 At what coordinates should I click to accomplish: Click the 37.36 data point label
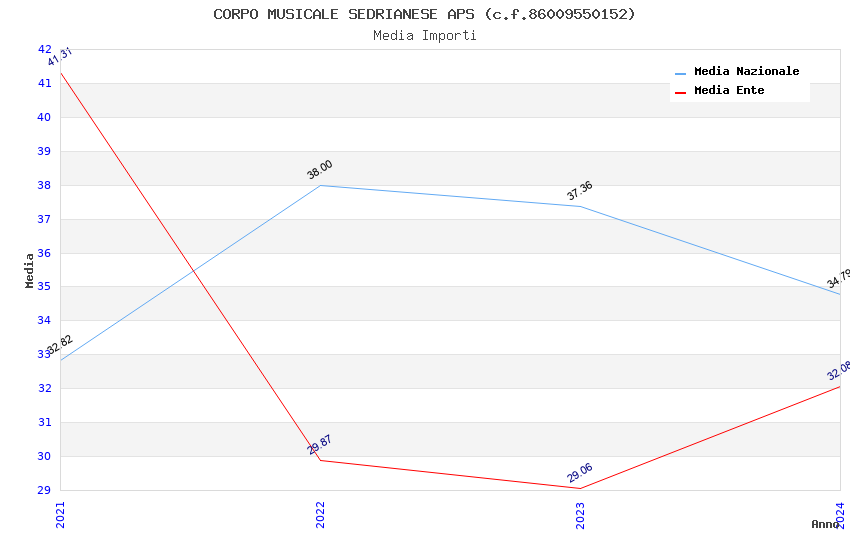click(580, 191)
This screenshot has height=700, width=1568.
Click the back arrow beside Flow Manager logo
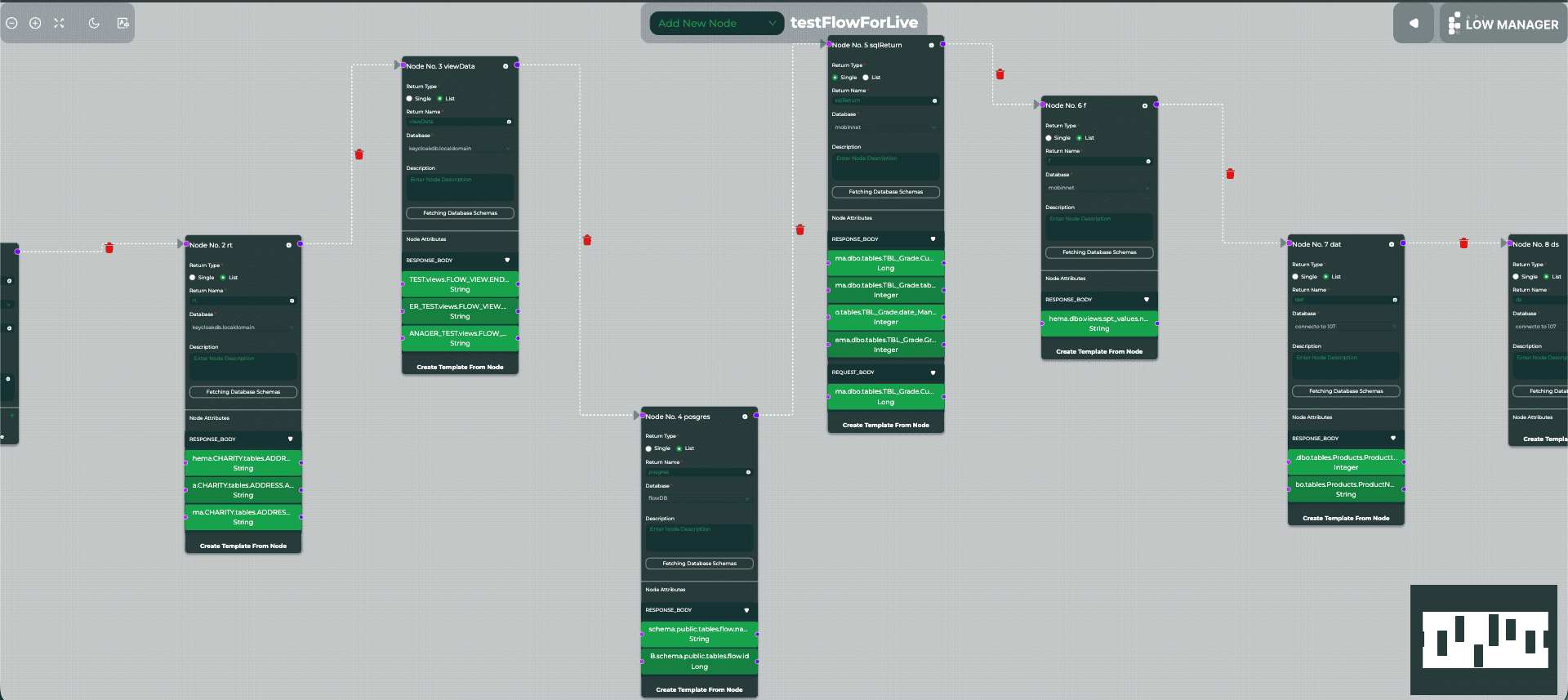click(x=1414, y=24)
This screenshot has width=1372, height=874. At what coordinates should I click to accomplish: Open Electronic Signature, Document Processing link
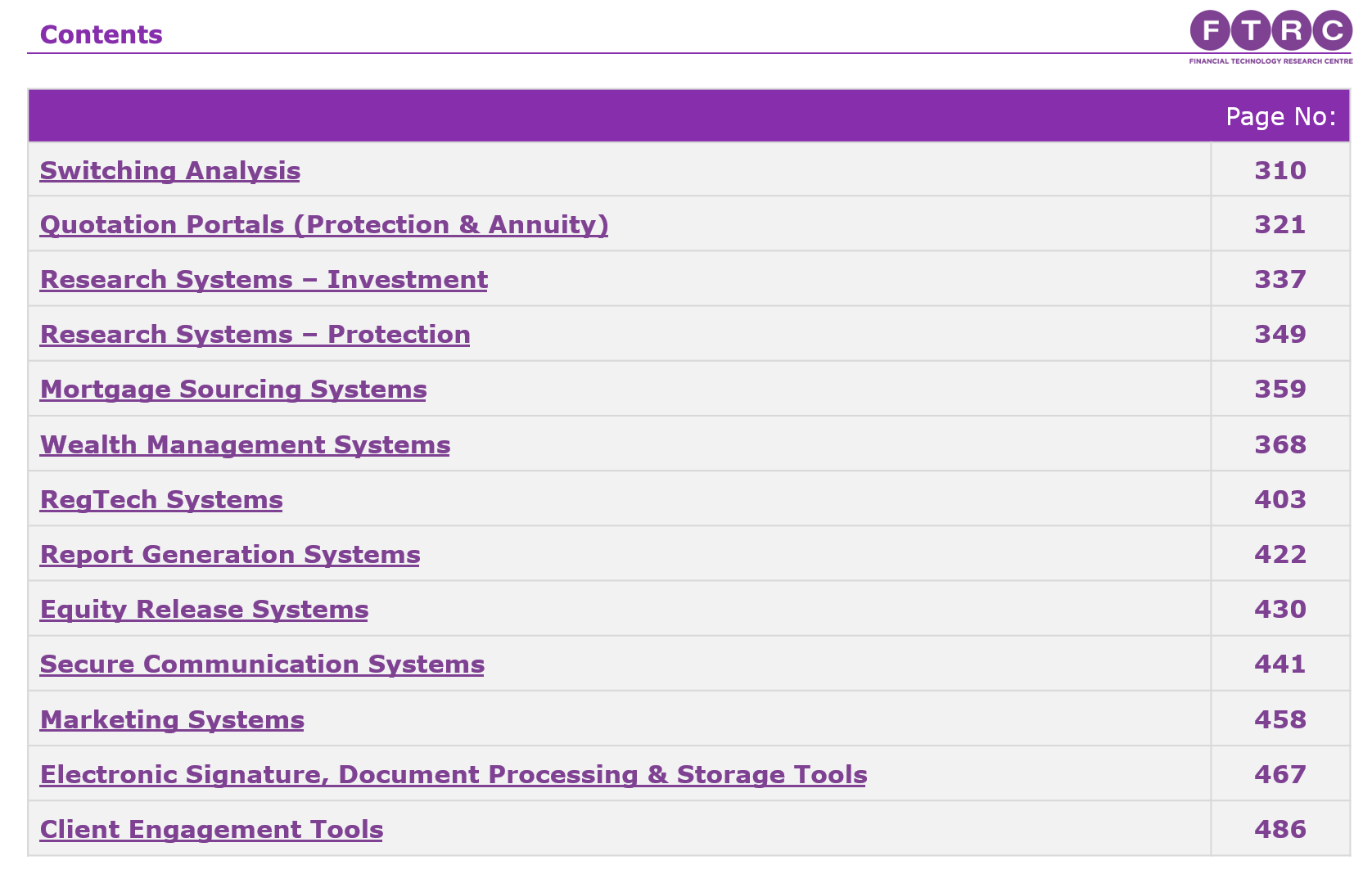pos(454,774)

-*-

OBJECTIVE » Report each line of the items above that contains the word "accomplish", treating uppercase and lowercase as different.

SOLUTION »
 At what coordinates should I click to accomplish: Click the 37.36 data point label
This screenshot has width=1372, height=874. At what coordinates should I click to accomplish: Open Electronic Signature, Document Processing link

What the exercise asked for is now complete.